Beijing was the first place I ever visited in Asia. It was the antithesis of what I expected it to be, and allowed us to do a great mixture of activities. From tea and silk factories to incredible shopping to seeing part of the Great Wall of China, it has a great blend of things to offer to any type of prospective tourist.
- The Great Wall of China: There are several areas of the wall that can be accessed easily from Beijing, but we visited the Great Wall at Badaling. Quite bizarre is that a motorway cuts the through the mountains the wall is built on, but once you begin to climb and head away from the busy road you can begin to understand the sheer size of the wall and how incredible a work of engineering it is.
- Silk Factories: You can either visit a silk factory on your own accord or on a shopping excursion. Pretty extensive sales pressures are exhibited during both, but I was just interested in how incredible the works of art created in the factories were.

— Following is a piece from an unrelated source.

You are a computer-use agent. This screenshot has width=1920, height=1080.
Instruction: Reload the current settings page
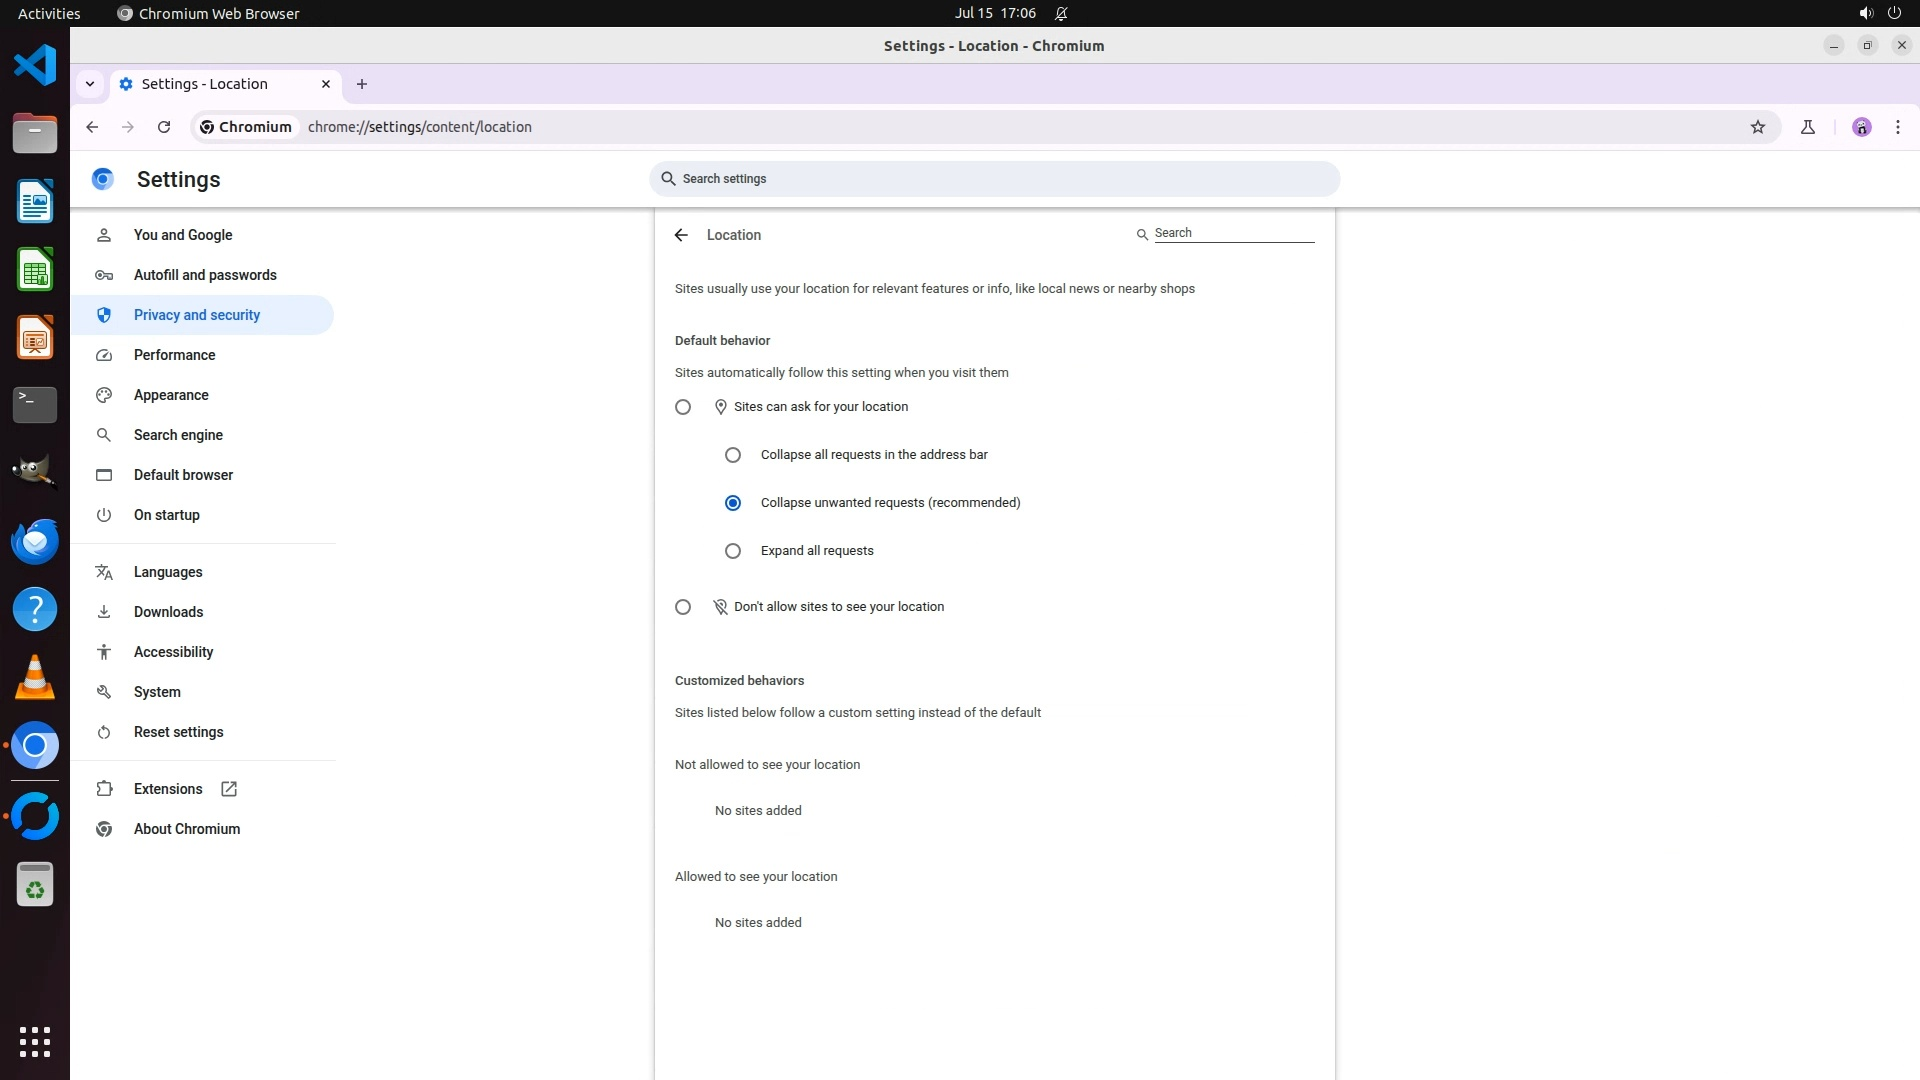tap(164, 127)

Tapestries, linens and clothes of all types of styles and designs were on show and available to buy, and you’re able to learn about the history of the Silk Road and the process of creating garments and artworks from silk.
- Summer Palace: To this day the Summer Palace and its surrounding grounds remains China’s largest royal park. There are several buildings to visit, as well as a lake and river market. Views of both the city and the rolling countryside are visible from the palace’s high point, and the 30 yuan entry fee is definitely worth it.
- Xidan Shopping District: An incredibly diverse shopping district accessible by bus, MRT, bike or taxi. Modern shopping centres with chain stores, more traditional markets and independent stores, there’s everything from fried scorpion to Karl Lagerfeld and in between. There are several German market-esque chalets installed in the centre of the street where you’re able to sit and relax with a drink and people watch.
- Ming Tombs: We visited the Ming Tombs as part of or excursion to the Great Wall. A beautiful taste of Ming architecture and a sample of how religion and art came together to create these incredible memorials. A UNESCO World Heritage Site that is certainly worth visiting.